Study material ->
"""
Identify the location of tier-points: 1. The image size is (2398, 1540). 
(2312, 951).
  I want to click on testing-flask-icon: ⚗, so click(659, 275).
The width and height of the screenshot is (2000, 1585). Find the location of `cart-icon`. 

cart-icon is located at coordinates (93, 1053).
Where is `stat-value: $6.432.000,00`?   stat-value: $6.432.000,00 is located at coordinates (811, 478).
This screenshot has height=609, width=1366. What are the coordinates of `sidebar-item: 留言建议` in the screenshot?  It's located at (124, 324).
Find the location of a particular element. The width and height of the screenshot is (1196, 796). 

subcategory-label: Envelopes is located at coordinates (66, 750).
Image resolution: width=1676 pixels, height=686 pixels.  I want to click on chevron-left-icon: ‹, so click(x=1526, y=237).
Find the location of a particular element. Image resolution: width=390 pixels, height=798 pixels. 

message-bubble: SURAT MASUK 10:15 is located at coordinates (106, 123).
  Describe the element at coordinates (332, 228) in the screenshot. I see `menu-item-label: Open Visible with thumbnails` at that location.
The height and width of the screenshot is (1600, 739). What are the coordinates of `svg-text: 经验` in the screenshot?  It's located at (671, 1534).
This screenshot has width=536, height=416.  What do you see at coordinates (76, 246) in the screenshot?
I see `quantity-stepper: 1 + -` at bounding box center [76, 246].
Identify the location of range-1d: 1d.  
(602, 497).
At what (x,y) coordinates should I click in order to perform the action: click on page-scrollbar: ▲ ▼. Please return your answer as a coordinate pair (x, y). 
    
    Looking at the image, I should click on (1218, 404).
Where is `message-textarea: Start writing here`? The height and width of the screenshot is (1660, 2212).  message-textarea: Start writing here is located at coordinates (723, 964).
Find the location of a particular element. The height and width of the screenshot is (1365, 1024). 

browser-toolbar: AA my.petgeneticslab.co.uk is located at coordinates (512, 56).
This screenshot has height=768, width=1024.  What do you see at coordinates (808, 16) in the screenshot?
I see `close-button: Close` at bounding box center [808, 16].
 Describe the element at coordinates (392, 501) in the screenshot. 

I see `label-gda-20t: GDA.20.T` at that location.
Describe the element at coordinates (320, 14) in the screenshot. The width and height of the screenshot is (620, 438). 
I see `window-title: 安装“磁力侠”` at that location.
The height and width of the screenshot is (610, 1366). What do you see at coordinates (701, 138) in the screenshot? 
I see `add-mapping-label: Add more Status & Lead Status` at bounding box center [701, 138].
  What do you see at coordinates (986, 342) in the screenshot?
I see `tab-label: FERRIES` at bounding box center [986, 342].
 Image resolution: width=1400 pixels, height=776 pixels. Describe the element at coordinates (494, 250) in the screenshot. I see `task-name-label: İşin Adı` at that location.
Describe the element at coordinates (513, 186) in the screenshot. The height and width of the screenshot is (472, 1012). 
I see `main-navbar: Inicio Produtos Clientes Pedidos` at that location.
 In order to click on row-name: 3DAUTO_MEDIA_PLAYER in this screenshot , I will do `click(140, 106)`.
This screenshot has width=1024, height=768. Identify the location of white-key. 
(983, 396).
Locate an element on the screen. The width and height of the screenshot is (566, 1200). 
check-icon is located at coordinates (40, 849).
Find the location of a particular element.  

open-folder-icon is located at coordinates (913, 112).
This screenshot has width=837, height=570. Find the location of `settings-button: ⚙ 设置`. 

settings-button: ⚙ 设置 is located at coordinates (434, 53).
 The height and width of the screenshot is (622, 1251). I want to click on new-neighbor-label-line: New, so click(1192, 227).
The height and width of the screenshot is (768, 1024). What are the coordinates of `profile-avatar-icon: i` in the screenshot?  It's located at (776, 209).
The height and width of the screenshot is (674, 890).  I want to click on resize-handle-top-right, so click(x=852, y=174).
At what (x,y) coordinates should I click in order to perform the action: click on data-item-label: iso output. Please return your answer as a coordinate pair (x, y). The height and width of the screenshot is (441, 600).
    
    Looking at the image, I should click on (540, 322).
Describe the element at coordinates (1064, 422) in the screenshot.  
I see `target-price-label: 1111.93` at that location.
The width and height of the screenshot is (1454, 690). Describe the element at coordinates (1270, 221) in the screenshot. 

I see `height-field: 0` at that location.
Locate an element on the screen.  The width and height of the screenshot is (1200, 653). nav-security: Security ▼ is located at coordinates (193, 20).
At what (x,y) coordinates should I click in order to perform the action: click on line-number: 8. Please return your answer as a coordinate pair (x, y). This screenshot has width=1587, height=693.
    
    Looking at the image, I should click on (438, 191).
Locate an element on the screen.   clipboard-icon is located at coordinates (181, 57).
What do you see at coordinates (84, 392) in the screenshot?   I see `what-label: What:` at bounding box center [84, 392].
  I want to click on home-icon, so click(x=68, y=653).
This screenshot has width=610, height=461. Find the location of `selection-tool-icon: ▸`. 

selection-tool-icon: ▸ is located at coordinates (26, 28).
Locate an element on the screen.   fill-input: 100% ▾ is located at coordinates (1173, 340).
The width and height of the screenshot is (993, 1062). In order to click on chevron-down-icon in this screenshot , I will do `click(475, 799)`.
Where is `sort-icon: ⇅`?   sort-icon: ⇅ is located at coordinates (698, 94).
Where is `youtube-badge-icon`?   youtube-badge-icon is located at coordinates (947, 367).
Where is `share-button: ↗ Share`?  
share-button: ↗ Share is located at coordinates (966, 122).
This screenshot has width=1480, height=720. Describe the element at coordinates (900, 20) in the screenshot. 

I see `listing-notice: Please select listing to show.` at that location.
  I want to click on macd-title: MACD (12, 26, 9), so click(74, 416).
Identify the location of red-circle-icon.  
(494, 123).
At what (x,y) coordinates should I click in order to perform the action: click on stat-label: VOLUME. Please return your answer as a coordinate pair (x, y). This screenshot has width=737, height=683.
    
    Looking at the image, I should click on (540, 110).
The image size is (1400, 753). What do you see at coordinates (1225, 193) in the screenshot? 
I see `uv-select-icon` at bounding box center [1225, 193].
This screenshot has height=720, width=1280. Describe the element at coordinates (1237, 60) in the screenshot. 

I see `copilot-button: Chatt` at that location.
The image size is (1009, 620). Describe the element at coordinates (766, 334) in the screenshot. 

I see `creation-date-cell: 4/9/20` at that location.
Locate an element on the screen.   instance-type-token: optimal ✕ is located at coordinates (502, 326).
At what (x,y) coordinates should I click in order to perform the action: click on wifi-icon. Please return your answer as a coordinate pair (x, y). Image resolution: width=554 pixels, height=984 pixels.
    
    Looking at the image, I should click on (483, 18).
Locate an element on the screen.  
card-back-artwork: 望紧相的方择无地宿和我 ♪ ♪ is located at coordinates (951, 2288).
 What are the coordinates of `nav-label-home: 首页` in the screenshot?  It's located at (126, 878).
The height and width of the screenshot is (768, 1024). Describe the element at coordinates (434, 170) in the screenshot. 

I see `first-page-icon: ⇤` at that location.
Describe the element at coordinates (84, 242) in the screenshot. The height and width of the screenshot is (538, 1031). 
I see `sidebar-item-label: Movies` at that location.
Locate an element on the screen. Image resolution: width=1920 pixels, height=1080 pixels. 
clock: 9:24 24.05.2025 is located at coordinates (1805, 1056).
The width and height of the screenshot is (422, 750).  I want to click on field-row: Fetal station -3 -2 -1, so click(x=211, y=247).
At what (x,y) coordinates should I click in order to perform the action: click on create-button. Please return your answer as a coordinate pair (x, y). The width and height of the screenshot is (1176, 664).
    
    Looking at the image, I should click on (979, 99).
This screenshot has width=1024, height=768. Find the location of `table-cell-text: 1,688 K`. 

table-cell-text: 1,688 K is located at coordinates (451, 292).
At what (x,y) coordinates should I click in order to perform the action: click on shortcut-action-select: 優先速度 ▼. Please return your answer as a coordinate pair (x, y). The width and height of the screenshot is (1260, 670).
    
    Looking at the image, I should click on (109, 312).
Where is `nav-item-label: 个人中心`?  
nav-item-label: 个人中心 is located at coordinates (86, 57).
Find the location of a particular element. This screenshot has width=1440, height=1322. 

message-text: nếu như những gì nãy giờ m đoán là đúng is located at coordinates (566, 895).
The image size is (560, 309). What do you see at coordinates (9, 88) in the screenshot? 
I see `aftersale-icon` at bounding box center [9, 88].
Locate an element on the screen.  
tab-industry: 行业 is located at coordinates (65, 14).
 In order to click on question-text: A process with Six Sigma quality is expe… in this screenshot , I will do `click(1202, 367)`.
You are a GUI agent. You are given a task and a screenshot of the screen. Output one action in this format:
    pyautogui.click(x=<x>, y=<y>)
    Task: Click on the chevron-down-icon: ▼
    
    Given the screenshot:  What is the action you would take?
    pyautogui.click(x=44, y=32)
"""
Required work -> Update the entries from the line containing "Find the location of a particular element. This" through the end of the entries, inclusive, replacing "element" with "item" and keeping everything else the same.

Output below ->
Find the location of a particular item. This screenshot has width=1440, height=1322. 

message-text: nếu như những gì nãy giờ m đoán là đúng is located at coordinates (566, 895).
The image size is (560, 309). What do you see at coordinates (9, 88) in the screenshot? 
I see `aftersale-icon` at bounding box center [9, 88].
Locate an item on the screen.  
tab-industry: 行业 is located at coordinates (65, 14).
 In order to click on question-text: A process with Six Sigma quality is expe… in this screenshot , I will do `click(1202, 367)`.
You are a GUI agent. You are given a task and a screenshot of the screen. Output one action in this format:
    pyautogui.click(x=<x>, y=<y>)
    Task: Click on the chevron-down-icon: ▼
    
    Given the screenshot:  What is the action you would take?
    pyautogui.click(x=44, y=32)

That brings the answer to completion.